● **Material supplied**
---

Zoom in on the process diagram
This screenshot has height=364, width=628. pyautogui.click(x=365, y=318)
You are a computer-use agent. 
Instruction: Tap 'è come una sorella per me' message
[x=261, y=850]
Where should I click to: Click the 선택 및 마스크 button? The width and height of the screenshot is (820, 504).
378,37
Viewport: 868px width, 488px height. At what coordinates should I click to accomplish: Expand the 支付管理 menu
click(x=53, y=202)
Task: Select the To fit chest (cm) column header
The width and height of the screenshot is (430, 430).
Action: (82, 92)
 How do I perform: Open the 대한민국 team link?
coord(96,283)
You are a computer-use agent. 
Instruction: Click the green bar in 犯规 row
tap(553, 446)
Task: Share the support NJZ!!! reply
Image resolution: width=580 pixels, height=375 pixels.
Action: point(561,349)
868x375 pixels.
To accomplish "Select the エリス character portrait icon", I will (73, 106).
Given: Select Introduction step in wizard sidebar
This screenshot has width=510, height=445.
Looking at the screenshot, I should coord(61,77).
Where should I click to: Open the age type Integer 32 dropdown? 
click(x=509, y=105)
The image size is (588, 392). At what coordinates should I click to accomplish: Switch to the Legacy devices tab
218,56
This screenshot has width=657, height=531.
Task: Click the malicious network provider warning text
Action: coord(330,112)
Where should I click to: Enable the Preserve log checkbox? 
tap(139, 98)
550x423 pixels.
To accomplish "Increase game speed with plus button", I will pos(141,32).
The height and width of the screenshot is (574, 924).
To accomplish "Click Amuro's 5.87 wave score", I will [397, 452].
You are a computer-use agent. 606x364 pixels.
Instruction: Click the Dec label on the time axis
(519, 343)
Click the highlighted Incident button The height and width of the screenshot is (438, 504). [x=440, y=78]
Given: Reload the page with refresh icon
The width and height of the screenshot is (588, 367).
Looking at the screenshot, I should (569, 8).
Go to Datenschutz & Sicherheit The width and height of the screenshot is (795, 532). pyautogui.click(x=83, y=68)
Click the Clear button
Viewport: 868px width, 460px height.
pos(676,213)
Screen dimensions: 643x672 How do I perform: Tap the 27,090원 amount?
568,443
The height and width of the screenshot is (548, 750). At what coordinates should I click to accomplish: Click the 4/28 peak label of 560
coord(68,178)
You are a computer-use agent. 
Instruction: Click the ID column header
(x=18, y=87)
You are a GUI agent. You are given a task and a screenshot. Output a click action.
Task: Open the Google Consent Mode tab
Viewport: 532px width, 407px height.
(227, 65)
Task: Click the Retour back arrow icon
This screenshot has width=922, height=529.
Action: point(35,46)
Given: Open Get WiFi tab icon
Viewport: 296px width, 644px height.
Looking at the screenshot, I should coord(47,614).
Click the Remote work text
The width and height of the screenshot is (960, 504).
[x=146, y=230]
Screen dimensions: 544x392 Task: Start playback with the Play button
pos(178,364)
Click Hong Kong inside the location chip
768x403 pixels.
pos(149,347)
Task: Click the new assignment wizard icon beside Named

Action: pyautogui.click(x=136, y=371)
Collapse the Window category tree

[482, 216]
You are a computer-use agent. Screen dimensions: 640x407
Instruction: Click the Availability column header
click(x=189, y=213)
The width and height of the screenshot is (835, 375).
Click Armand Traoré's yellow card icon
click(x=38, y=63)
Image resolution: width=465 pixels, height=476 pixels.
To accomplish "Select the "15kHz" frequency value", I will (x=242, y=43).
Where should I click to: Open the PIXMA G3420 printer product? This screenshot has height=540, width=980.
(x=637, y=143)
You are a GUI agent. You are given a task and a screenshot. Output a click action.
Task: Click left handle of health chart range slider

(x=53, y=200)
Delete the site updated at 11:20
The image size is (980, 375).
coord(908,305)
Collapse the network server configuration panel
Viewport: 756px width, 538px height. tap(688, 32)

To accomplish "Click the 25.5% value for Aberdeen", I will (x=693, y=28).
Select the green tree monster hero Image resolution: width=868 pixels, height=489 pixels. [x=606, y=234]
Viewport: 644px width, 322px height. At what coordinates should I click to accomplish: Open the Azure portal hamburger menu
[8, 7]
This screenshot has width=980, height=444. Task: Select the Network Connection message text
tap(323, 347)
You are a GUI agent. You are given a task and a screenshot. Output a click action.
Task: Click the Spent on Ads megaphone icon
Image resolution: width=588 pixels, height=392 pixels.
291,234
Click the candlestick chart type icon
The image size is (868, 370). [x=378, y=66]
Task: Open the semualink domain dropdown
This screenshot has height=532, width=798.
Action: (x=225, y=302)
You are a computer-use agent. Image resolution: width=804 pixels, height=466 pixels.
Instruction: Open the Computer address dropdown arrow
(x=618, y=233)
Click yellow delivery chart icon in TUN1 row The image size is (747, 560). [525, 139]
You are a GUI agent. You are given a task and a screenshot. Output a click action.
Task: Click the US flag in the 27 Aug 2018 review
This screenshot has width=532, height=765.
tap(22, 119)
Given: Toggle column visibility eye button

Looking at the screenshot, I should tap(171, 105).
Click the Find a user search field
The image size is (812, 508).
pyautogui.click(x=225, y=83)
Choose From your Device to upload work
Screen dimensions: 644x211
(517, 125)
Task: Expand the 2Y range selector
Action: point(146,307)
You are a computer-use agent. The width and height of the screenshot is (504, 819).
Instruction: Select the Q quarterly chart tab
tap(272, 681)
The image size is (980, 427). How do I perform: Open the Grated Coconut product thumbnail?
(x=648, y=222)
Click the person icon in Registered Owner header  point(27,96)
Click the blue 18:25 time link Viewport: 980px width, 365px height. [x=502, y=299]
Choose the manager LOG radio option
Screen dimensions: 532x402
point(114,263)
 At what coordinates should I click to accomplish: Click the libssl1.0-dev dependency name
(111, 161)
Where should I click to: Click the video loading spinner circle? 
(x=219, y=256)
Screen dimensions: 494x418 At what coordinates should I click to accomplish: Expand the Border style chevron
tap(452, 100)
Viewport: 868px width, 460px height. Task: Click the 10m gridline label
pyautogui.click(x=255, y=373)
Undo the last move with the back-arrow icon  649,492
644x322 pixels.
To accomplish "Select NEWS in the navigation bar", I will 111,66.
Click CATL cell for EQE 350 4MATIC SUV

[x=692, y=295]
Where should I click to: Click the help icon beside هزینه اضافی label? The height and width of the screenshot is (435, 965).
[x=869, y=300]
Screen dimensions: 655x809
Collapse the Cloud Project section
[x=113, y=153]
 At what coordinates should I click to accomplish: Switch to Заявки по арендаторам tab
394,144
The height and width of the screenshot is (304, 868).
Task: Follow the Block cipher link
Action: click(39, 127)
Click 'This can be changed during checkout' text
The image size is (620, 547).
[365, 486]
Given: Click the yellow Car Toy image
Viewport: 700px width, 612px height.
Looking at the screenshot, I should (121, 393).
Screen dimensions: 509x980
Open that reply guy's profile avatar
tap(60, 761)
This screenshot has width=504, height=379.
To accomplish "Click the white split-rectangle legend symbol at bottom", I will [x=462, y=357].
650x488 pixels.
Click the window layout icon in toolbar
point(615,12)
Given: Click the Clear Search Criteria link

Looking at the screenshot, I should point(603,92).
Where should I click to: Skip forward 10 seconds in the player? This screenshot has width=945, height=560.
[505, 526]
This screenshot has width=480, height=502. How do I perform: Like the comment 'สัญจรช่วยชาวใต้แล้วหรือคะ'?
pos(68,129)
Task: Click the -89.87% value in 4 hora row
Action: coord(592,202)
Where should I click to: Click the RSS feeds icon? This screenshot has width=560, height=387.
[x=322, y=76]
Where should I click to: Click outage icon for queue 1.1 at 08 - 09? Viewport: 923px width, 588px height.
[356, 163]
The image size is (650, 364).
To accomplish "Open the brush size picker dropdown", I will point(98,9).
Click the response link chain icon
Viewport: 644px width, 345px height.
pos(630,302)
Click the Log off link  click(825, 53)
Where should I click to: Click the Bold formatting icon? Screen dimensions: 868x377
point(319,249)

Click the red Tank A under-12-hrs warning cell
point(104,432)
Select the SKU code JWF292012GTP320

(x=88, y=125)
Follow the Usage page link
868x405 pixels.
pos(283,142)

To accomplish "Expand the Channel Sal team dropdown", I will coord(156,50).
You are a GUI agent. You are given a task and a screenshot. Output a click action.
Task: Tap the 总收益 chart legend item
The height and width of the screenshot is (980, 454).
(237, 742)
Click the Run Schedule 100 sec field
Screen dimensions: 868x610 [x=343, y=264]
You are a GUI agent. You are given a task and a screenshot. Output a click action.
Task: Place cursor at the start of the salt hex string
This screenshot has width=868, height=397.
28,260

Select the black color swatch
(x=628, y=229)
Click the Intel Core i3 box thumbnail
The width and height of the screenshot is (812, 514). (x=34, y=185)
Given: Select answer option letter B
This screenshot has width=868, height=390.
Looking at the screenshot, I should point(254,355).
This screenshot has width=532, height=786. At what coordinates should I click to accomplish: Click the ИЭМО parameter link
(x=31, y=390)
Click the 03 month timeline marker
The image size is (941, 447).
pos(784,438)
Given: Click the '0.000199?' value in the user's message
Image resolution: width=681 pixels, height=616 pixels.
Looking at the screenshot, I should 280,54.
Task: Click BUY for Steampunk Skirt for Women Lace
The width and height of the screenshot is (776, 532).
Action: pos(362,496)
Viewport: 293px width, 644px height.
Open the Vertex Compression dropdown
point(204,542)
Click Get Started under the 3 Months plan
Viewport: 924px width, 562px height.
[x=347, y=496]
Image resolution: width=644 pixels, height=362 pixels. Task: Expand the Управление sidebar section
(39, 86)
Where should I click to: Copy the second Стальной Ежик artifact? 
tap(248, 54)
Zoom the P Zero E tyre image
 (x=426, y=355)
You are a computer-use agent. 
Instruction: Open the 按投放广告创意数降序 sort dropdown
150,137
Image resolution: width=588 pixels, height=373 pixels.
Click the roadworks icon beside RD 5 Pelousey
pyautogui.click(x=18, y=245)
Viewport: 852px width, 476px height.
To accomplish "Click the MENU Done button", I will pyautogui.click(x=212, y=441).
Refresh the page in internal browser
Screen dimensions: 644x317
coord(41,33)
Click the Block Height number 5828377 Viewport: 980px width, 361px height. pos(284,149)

---

Search the data above for the word "legend" and show every line that has it.

To accomplish "Click the white split-rectangle legend symbol at bottom", I will [x=462, y=357].
Task: Tap the 总收益 chart legend item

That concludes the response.